The Russian Bolshevik forces prevailed, and Ukraine became part of the Soviet Union, just as it had been part of the Russian empire of Tsar Nicholas—that is, with one exception: the area of western Ukraine around Lwow, that had been part of the Austro-Hungarian empire, became part of Poland.
In 1929, the Soviet government decided to force Ukrainian small farmers into collective farms (known in Ukrainian as kolhosps) and to take most of their production without payment for supply to Russia's cities and for export to Western Europe. The Central Committee of the Communist Party was afraid of Ukrainian nationalism and separatism, and also of Ukraine's small-scale independent farming economy, characterised by the free Cossack farmer, the selianyn. The Soviet government sent 25,000 Russian-speaking communist activists, many of them young city-dwellers with no understanding of agriculture, to Ukrainian villages to enforce the government policy of collectivisation. These activists were known as 'thousanders'.

» **YOUR TASKS**:
• 1. Using the passage on Soviet Ukraine, explain in one to three sentences why the Soviet government sent 25,000 communist activists to Ukrainian villages.
• 2. Copy every row of screen descriptions and coordinates that comes after the passage, word for word, and leave the pictures out.
The rows below have no connection to the passage on Soviet Ukraine.

» **AVAILABLE DATA**:
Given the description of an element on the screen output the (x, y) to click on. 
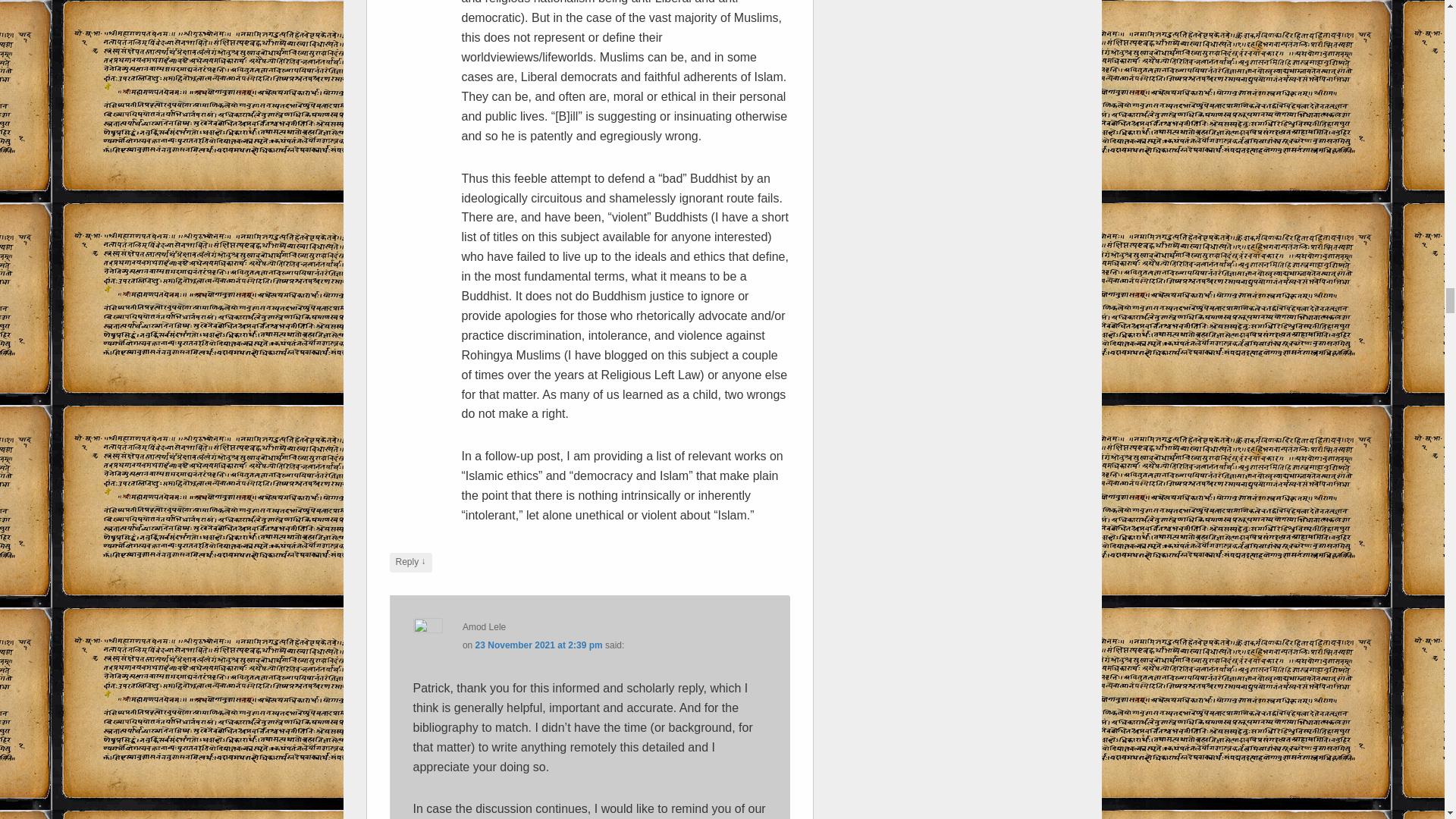
23 November 2021 at 2:39 pm (539, 644)
Given the description of an element on the screen output the (x, y) to click on. 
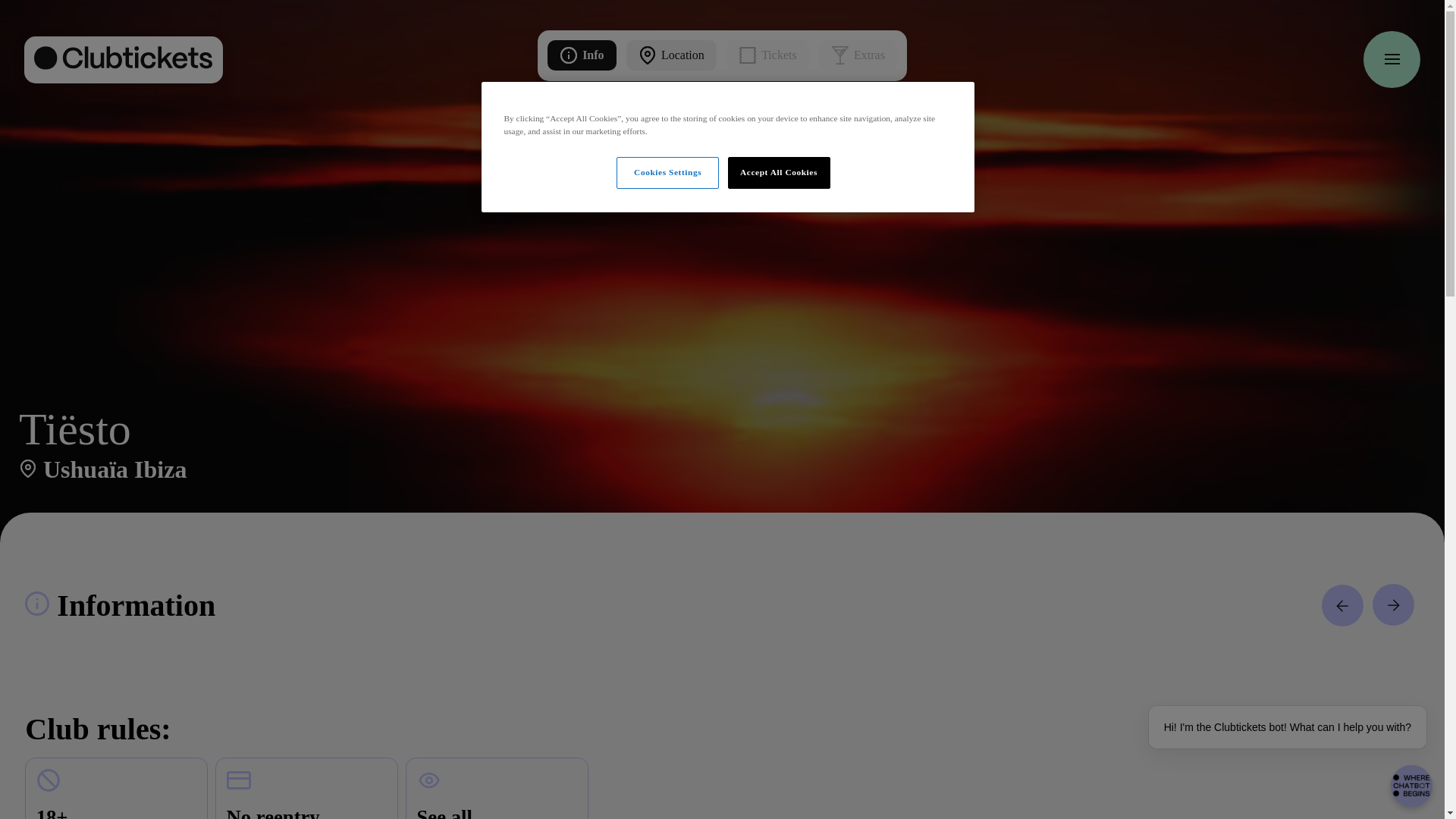
Info (581, 55)
See all (722, 55)
Location (497, 788)
Location (671, 55)
Info (671, 55)
Extras (581, 55)
Tickets (857, 55)
Extras (767, 55)
Tickets (857, 55)
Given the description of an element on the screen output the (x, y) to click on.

» **ANSWER SET**:
• 1. The Soviet government sent them to enforce its policy of collectivization. That policy forced Ukrainian small farmers into collective farms, called kolhosps.

• 2.
Given the description of an element on the screen output the (x, y) to click on. 
23 November 2021 at 2:39 pm (539, 644)
Given the description of an element on the screen output the (x, y) to click on. 
Info (581, 55)
See all (722, 55)
Location (497, 788)
Location (671, 55)
Info (671, 55)
Extras (581, 55)
Tickets (857, 55)
Extras (767, 55)
Tickets (857, 55)
Given the description of an element on the screen output the (x, y) to click on.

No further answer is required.